## [Fragmento seleccionado]
_ _ _ _ _ _ _

Esta discusión plantea diáfanamente un problema sobre el que aún
existe gran confusión, el de la incompatibilidad (pero también
complementariedad) entre el discurso racional (más intersubjetivo) y
el simbólico (más subjetivo).
Para
Don Quijote, todo lo concerniente al principio de la realidad pasa
por un crisol espiritual que, al traducirse en discurso o imagen,
obtiene naturaleza simbólica. Aquí todo es transformado en un ideal
de vida superior, llevado hasta sus últimas consecuencias, incluso
bajo el coste de perder la propia cordura. Se trata por lo demás de
algo contagioso: muchos de los personajes que van conociendo a Don
Quijote (especialmente Sancho, por supuesto, pero no sólo él)
acaban por acompañarle de sentimiento y razón en muchos casos. Ello
se muestra singularmente cuando, tras ser rescatado de la sierra, se
produce la discusión entre todos los personajes reunidos en la venta
–o, mejor, castillo encantado– acerca de si es bacía o yelmo de
Mambrino. Discusión que eventualmente llega a las manos, y que no
por casualidad detiene el propio Don Quijote, declarándola cosa de
niños, remachando que fue “la autoridad de Agramante y la
prudencia del rey Sobrino (personajes del Orlando Furioso)” lo que
puso fin a la pendencia.
Lo
que parecen exageraciones de Don Quijote, que despiertan la sorna o
la sorpresa de los cuerdos, tal como la cantidad de gigantes o tropas
que puede sajar de un mandoble, apuntan a una realidad más cabal
incluso que la cordura de la consciencia ordinaria, pues abren el
paso a sustratos aún vivos de la vida que disciplinas tales como el
psicoanálisis o la crítica literaria y del mito han ido sacando a
la superficie. Los gigantes no serán una realidad empírica de
acuerdo con criterios racionales modernos, pero son un símbolo de
realidades materiales y que en otro sentido han de tomarse como
formas subjetivas espirituales.

_ _ _ _ _ _ _

## [Ítems proporcionados]
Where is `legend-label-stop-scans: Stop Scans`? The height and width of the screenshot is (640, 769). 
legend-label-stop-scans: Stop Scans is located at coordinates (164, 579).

_ _ _ _ _ _ _

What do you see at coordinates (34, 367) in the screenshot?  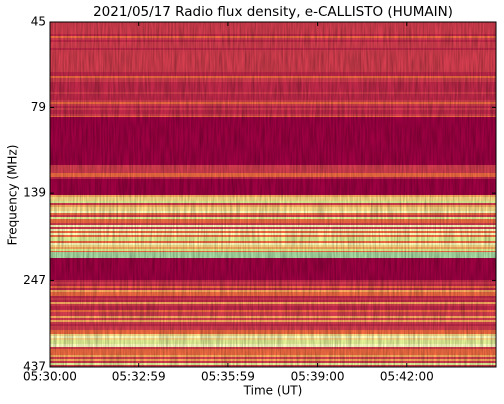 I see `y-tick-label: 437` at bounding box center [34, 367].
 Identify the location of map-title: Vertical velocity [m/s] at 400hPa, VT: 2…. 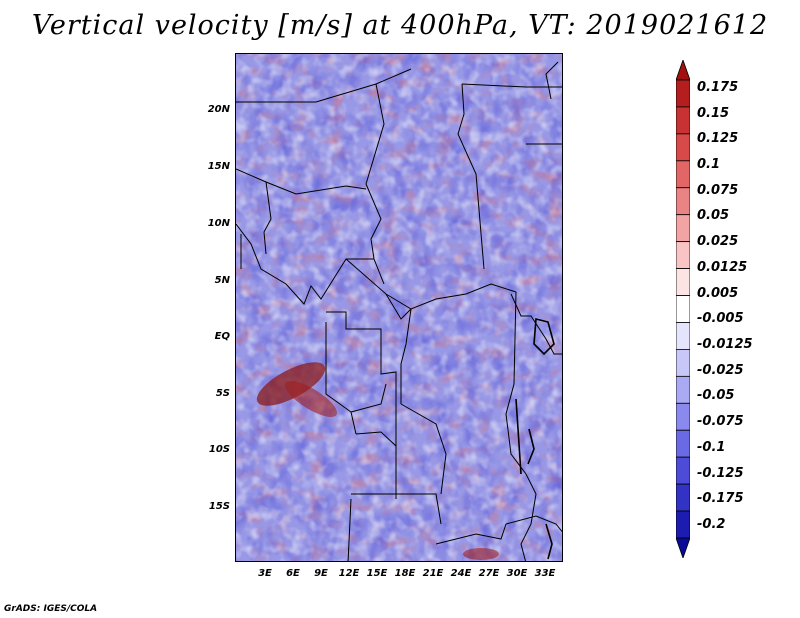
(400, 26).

_ _ _ _ _ _ _

## [Qué se pide]
Prosigue el fragmento sobre el discurso simbólico en Don Quijote a partir de la oración con la que termina.

## [Respuesta a esto]
El
Quijote comienza cuando Don Quijote ya está convencido de su
empresa; en este sentido nos perdemos el proceso que le ha conducido
hasta aquí, un proceso de interiorización –como se muestra
abiertamente en los primeros capítulos al describir a Don Quijote
como alguien encerrado en su cuarto leyendo– cuya descripción sin
duda sería instructiva. Pero lo decisivo es que, una vez alcanzado
este punto, se llega al convencimiento de que no hay más salida que
ponerlo en práctica. La misión consiste en transformar
(interiormente) todo lo real en ideal, cueste lo que cueste. En una
palabra, en trasfigurar la realidad. Y ello en cada punto,
exhaustivamente, sin excepción, y sin embargo no irracionalmente,
como en el caso de tantos fanáticos que quieren imponer sus ideas
sobre los demás.
Don
Quijote es en efecto el mayor de los caballeros porque, al contrario
que sus predecesores, se impone la tarea máxima de inventárselo
todo
(Ni
siquiera la geografía que recorre tiene nada de caballeresca, nada
de mítica).
Don Quijote ha tenido el valor de resucitar esta vieja práctica
cuando como poco ya está en estado de descomposición, y es el
caballero más perfecto porque, aparte de que su ambición de
superarse a sí mismo y a sus predecesores no tiene límites, no se
le ocurre nunca que su trabajo de transfiguración permanente de la
realidad pueda ser errado. Esta
transfiguración espiritual ha de ser necesariamente ingenua, como si
uno no supiese más que su ideal.
Todo
dogmático
es, en última instancia, un
ingenuo que se cree a imagen del
Líder.
Don
Quijote es la figura de autoridad más potente que haya creado
ingenio literario alguno. En rigor, la autoridad no es algo que se
tiene –algo que pensaría tan sólo quien ya ha confundido
autoridad y poder–, sino que se recibe de lo alto y en permanente
lucha contra el poder de lo establecido por la normalidad social. En
el caso de Don Quijote, la recibe de caballeros anteriores (reales o
fantásticos, poco importa), de su adorada e hipostática Dulcinea
del Toboso, pero asimismo y también en última instancia de su fe.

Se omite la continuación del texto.